To the best of our knowledge, the current study is the first to assess the cost-effectiveness of Vaborem for the treatment of adult patients with CRE-KPC associated infections. The key strength of the current study is the enriched patient population which included the majority of CRE infections such as cUTI, cIAI, HABP, VABP and bacteraemia.

The analysis may be deemed as conservative for several reasons. First, only direct costs borne by the National Health System were considered neglecting the indirect costs, which include loss of productivity of patients and their caregivers and which are expected to decrease with the reduction of disease complications. Second, the savings associated with lower intensity of in-hospital care utilisation are not valued in the analysis, for instance the savings associated to the reduction of treatment-emergent adverse events (diarrhoea, anaemia, hypotension, sepsis, septic shock and acute renal failure) were not valued in the analysis since costs were estimated based on omni-comprehensive DRG tariffs. Indeed, in TANGO II the only treatment-emergent adverse events with higher incidence for patients treated with Vaborem than BAT was hypokalaemia [15]. Third, the DRG tariffs used to estimate the costs associated to the disease management may substantially underestimate the actual costs borne by the NHS as emerged in other Italian studies [39,40,41]. Finally, the model does not account for other advantages associated to the introduction of a new antibiotic such as preventing the transmission of infections to other patients and slowing down the development of resistance to other drugs.

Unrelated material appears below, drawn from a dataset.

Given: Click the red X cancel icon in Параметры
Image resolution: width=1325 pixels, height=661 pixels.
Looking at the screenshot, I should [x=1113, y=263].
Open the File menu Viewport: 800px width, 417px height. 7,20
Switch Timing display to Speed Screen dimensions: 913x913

The study also presents some limitations. A major limitation of the study is that model inputs were mainly estimated based on the TANGO II study, in which the sample size of microbiologic-CRE-modified intent-to-treat (mCRE-MITT) was small (N = 47) [15]. Still, TANGO II is a phase 3, randomized, prospective, multicenter, multinational, open-label, active-controlled clinical trial [15] performed in very severe life threatening infections where patients enrolment may be considered particularly challenging given that enrolment period lasted over two years. Despite the uncertainty of the model clinical inputs, probabilistic sensitivity analysis consistently leads to positive results with the probability of Vaborem being cost-effective over 90% considering a willingness to pay of €16,000/QALY.

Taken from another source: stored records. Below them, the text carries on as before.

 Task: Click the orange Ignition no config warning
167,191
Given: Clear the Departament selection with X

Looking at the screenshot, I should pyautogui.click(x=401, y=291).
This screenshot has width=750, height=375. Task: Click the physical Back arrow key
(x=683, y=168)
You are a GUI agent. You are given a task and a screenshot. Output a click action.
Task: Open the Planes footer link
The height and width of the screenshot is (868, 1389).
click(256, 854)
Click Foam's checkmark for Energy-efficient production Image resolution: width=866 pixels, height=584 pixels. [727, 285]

Additionally, in the TANGO II study the follow-up period was relatively short (28 days) leading to the need to integrate its data from information retrieved from published literature and medical experts’ opinion in order to simulate data for a longer time horizon (5-years). The uncertainty associated to longer time horizon of the model (5-year) compared to the clinical trial follow-up (28 days) was assessed in a scenario analysis resulting in better results.

Furthermore, during the sensitivity analysis the possibility of carrying out an indirect comparison analysis to compare the effectiveness of Vaborem [15] versus ceftazidime-avibactam [42] was evaluated, but it was not considered possible due to the high heterogeneity in the design of the studies in terms of patient population (e.g. eligible population, infection type, previous antibiotic use and region), the definition of BAT treatment regimen and the outcomes considered.

Conclusion

The inclusion of Vaborem into the treatment armamentarium for serious CRE-KPC infections is expected to lead to a significant improvement in the clinical cure rates, while lowering nephrotoxicity rates and mortality. From this study it emerges that, in the Italian setting, the introduction of Vaborem will lead to a substantial increase in the quality of life together with a minimal cost impact. Hence, Vaborem is expected to be a cost-effective treatment strategy compared to BAT for the treatment of CRE-KPC infections.